*** Passage ***

Recall that numerous pundits in recent years have been advising that the concept of holding a 60%/40% portfolio of US equities and US fixed-income securities had hit a wall. This warning tends to pop up whenever stocks, bonds or both suffer the inevitable bouts of downside turbulence. The latest likely catalyst: the start of interest-rate hikes in March 2022, when the Federal Reserve began tightening monetary policy. Stocks and bonds fell sharply in the wake of that decision, inspiring claims in some circles that the 60%/40% portfolio’s value proposition had failed and was no longer relevant.
In fact, a review of the 60%/40%’s history shows that temporary losses are a semi-regular feature for asset allocation rather than a fatal, permanent flaw. Consider the chart below, which shows the historical results of a 60%/40% mix since 1991, using a set of Vanguard index funds as proxies for US stocks (VFINX) and bonds (VBMFX) that are rebalanced to target weights at the end of each calendar year. The recent run of losses was relatively steep, but not unprecedented
Notably, the 60%/40% strategy has recently rebounded — sharply. But that, too, is par for the course for this strategy after periods of weakness.
No one can guarantee that the 60/40 strategy will remain resilient – a caveat that also applies to every other strategy. What is clear is that the fundamental benefits that arise from diversifying across asset classes reveal an encouraging history in the pursuit of attractive risk-adjusted return.

***

* **Instruction**
Please condense the paragraph of the 60%/40% portfolio passage that begins "Recall that numerous pundits" into a shorter version that keeps its main facts.

*** Data supplied ***

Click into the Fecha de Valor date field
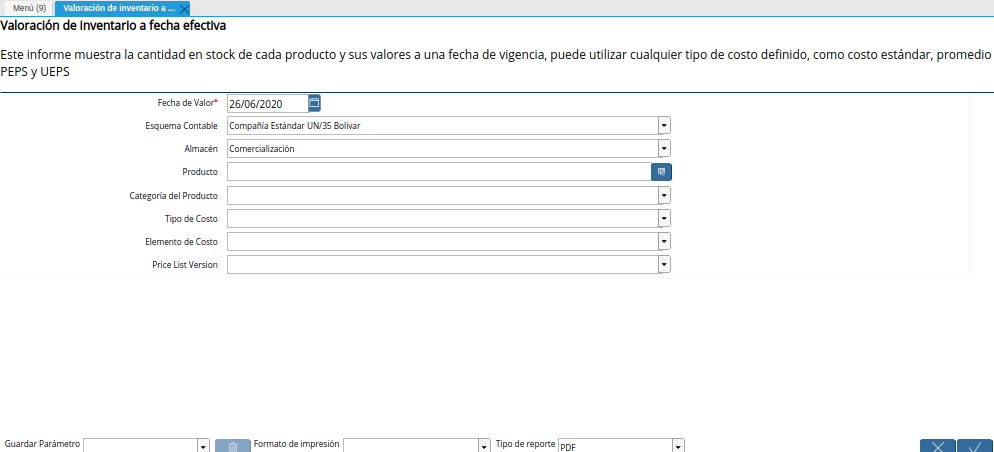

***
*** Data supplied ***

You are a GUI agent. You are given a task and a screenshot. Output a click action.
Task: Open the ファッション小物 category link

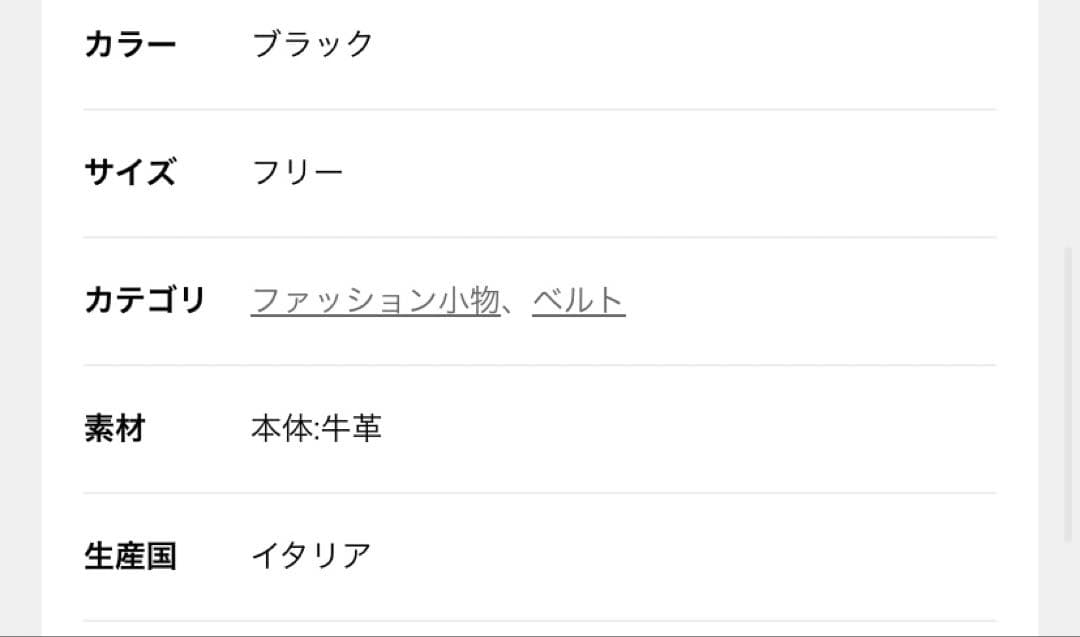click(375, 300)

***

* **Answer to the task**
In recent years, many pundits have claimed that a 60%/40% portfolio of US stocks and bonds has hit a wall. Such warnings tend to appear whenever stocks, bonds or both go through their inevitable downturns. The latest likely trigger was the Federal Reserve's start of interest-rate hikes in March 2022. Stocks and bonds fell sharply after that decision, leading some to argue that the 60%/40% approach had failed and was no longer relevant.